Written by Joyce Smith, BS. This study finds that cyclic illumination of low light intensity (200 lux) for 14 days produced retinal degeneration; however, shielding 60% of damaging blue light may protect retinas from light damage thus providing a method for protecting eyes from the damaging effects of blue light.
Shifting to more energy-efficient white light emitting bulbs (LEDs) with longer life spans 1 may be damaging to our health. Among the concerns are the phototoxic damage to the retina of the eye as well sleep issues due to disruption of our circadian rhythms. 2 These LEDs emit more blue light that peaks at 440-460 nm than conventional lamps 3 and at wavelengths of 400-500 nm, LEDs have been shown to produce photochemical damage to the retina of the eye. 4
In this study, Liu et al 5 used a rat model, Sprague-Dawley rats (SD rats), to investigate the retinal photochemical damage caused by LEDs and to evaluate how much eye protection is obtained from blue light-shielding films with different levels of shielding. SD rats were randomly divided into five groups (n=12 per group):
- Group I- control group
- Group II – white LED illumination with no shielding
- Groups III- white LED illumination combined with shielding of blue light of wavelength 440 nm at 40%
- Group IV- white LED illumination combined with shielding of blue light of wavelength 440 nm at 60%
- Group V- white LED illumination combined with shielding of blue light of wavelength 440 nm at 80%
All rats were kept in the dark for 14 days to eliminate any lighting effects acquired from their previous rearing environments. After 14 days of adapting to the dark, they were exposed to 14 days of cyclic illumination of low light intensity (200 lux) involving a 12-hour dark/ 12-hour light cyclic routine.
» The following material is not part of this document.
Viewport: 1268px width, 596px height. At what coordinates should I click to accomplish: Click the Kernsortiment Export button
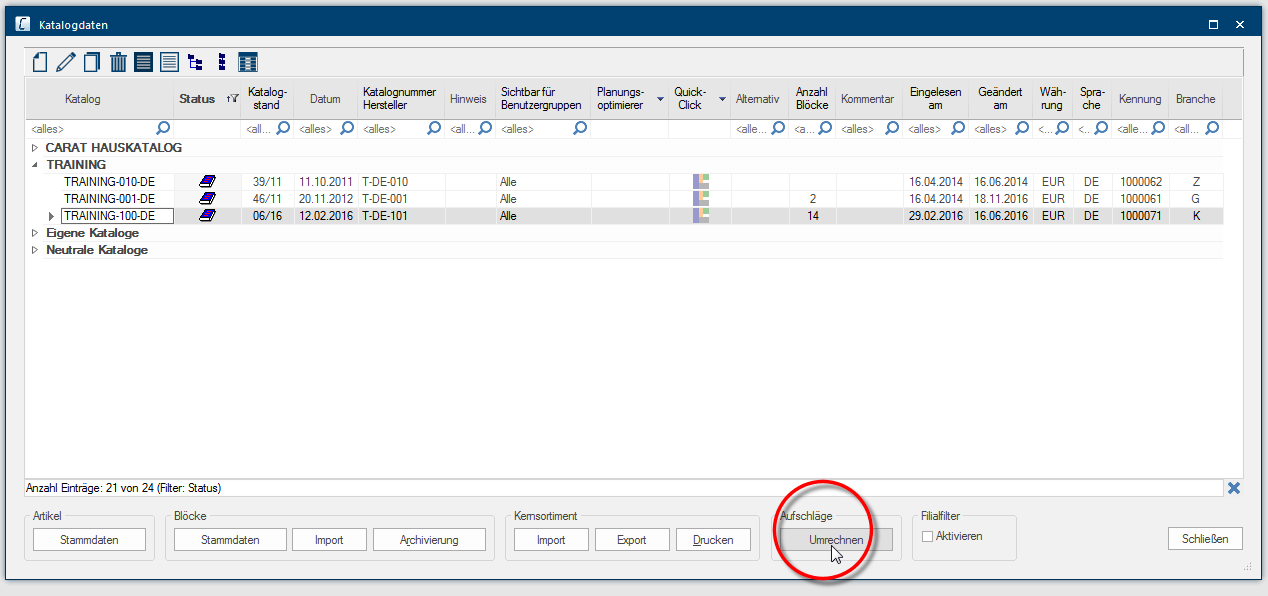point(631,540)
Rats were finally returned to the dark environment for 14 days of recovery. They were then sacrificed in three groups of four per group by lethal injection with sodium pentobarbital. All animals underwent electroretinography (ERG), hematoxylin-eosin (H&E) staining, immunohistochemical (IHC) staining, and transmission electron microscopy (TEM) observation after 14 days of dark-adaptation before illumination, after 14 days of cyclic illumination, and after 14 days of darkness for recovery following illumination.
Researchers found that a cyclic illumination of low light intensity (200 lux) for 14 days produced retinal degeneration in SD rats; however, the protective effect of the shielding films was obvious, especially when more than 60% of the blue light was shielded. In fact, the authors feel that 60% shielding of blue light of wavelength 440 nm (bandwidth 20 nm) protected against retinal damage and may be sufficient since there was no significant difference between shielding at 60% and 80%.
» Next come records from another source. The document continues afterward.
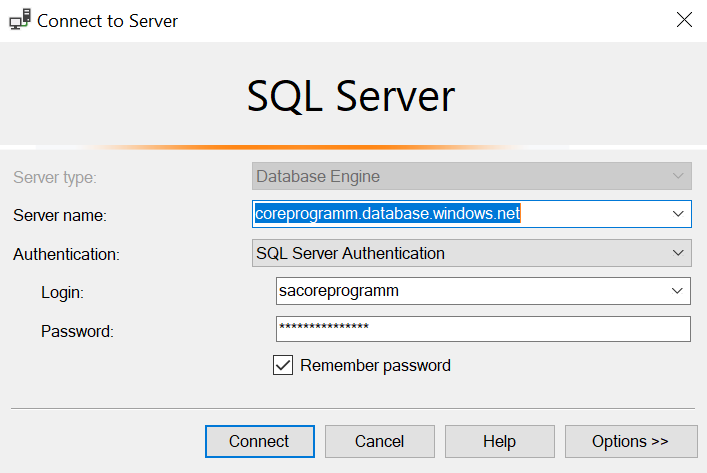This screenshot has height=473, width=707.
Task: Click the disabled Server type dropdown arrow
Action: [678, 177]
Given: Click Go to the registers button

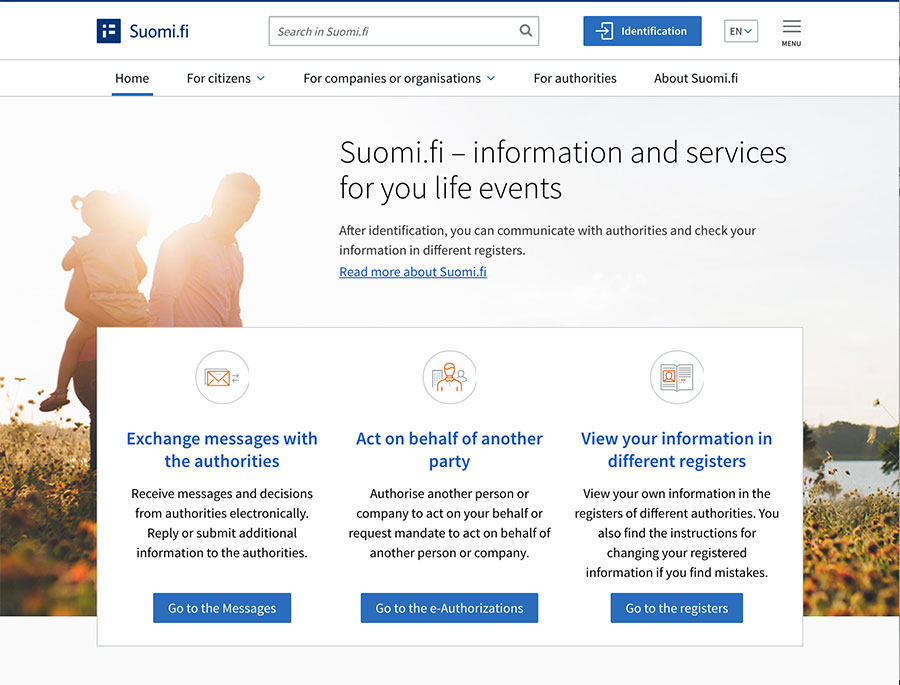Looking at the screenshot, I should click(x=677, y=608).
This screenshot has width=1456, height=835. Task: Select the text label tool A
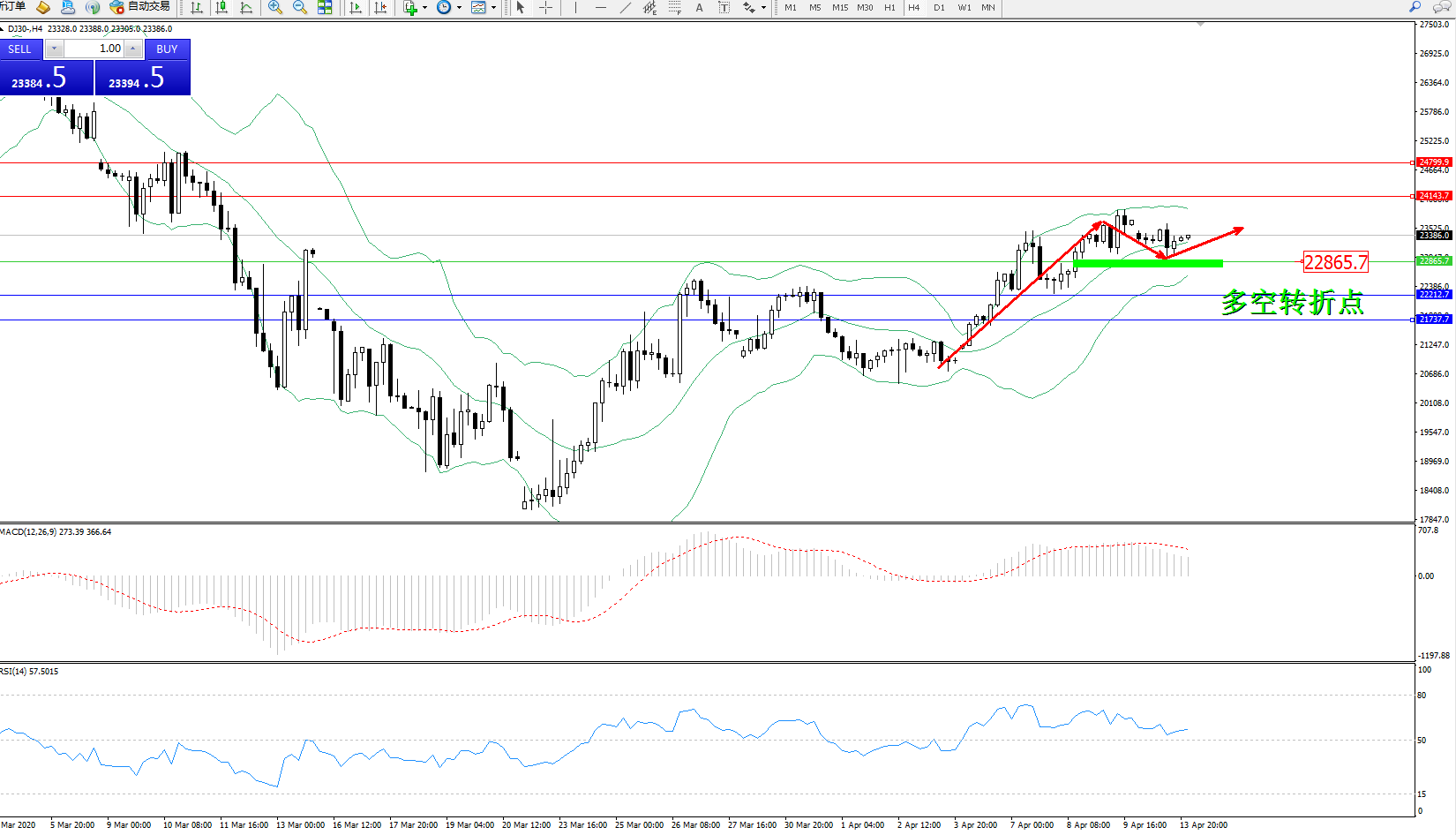pos(700,8)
Additional studies are recommended using human retina to determine the ideal shielding rated for humans given that their biology and physical environments are very different from that of rats.
Source: Liu, Xin, Qi Zhou, Hui Lin, Jinzhen Wu, Zoning Wu, Shen Qu, and Yeanling Bi. “The Protective Effects of Blue Light-Blocking Films with Different Shielding Rates: A Rat Model Study.” Translational vision science & technology 8, no. 3 (2019): 19-19.
© 2019 the Authors. This is an open access study licensed under a Creative Commons Attribution-Noncommercial-No Derivatives 4.0 International License.
Click here to read the full text study.
Posted July 29, 2019.
Joyce Smith, BS, is a degreed laboratory technologist. She received her bachelor of arts with a major in Chemistry and a minor in Biology from the University of Saskatchewan and her internship through the University of Saskatchewan College of Medicine and the Royal University Hospital in Saskatoon, Saskatchewan. She currently resides in Bloomingdale, IL.
References:
- Pawson SM, Bader M-F. LED lighting increases the ecological impact of light pollution irrespective of color temperature. Ecological Applications. 2014;24(7):1561-1568.
- Revell VL, Barrett DC, Schlangen LJ, Skene DJ. Predicting human nocturnal nonvisual responses to monochromatic and polychromatic light with a melanopsin photosensitivity function. Chronobiology international. 2010;27(9-10):1762-1777.
- Behar-Cohen F, Martinsons C, Viénot F, et al. Light-emitting diodes (LED) for domestic lighting: any risks for the eye? Progress in retinal and eye research. 2011;30(4):239-257.
- Wu J, Seregard S, Algvere PV. Photochemical damage of the retina. Survey of ophthalmology. 2006;51(5):461-481.
- Liu X, Zhou Q, Lin H, et al. The Protective Effects of Blue Light-Blocking Films With Different Shielding Rates: A Rat Model Study. Translational vision science & technology. 2019;8(3):19-19.